Lin Ruijiang, Chen Xiaohua, Su Fei, Wang Hongbin, Han Biao, Chen Yanhui, Zhang Cuixiang, Ma Minjie
Department of Thoracic Surgery, The First Hospital of Lanzhou University, Lanzhou, Gansu, China.
Department of Radiotherapy, The First Hospital of Lanzhou University, Lanzhou, Gansu, China.
Heliyon. 2023 Aug 6;9(8):e18948. doi: 10.1016/j.heliyon.2023.e18948. eCollection 2023 Aug.

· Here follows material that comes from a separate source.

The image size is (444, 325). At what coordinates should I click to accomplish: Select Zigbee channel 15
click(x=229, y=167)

Germline HLA class I molecule supertypes are shown to correlate with response to anti-PD-1 therapy. Here, we investigate the significance of germline HLA-A and HLA-B supertypes in tumour microenvironment of non-small-cell lung cancer.
Totally 278 NSCLC patients were collected retrospectively. HLA genotyping was conducted using next-generation sequencing. The evaluation of tumour-infiltrating lymphocytes was performed by multiplex immunohistochemistry assay. Correlations among HLA supertypes, tumour infiltrating lymphocytes, and clinicopathological characteristics were assessed.

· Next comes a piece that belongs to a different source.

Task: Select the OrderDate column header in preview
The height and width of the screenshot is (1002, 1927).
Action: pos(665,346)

HLA-A03 and HLA-B62 were the supertypes with the highest proportions, at 69.1% and 52.2%, respectively. HLA-A02 or HLA-B62, but not HLA-A03, associated with higher PD-L1 tumour and stromal cells levels, CD68 cells, and CD68PD-L1 cells. Patients with both HLA-A02 and HLA-B62 supertypes displayed significantly higher PD-L1 cells, CD68 cells, and CD8 cells levels than patients with other supertypes ( = 0.0301, = 0.0479, = 0.0192). These cells collectively constitute a hot but immunosuppressive tumour microenvironment. Accordingly, patients with both HLA-A02 and HLA-B62 supertypes had short progression-free survival after surgery (HR = 2.27, = 0.0373).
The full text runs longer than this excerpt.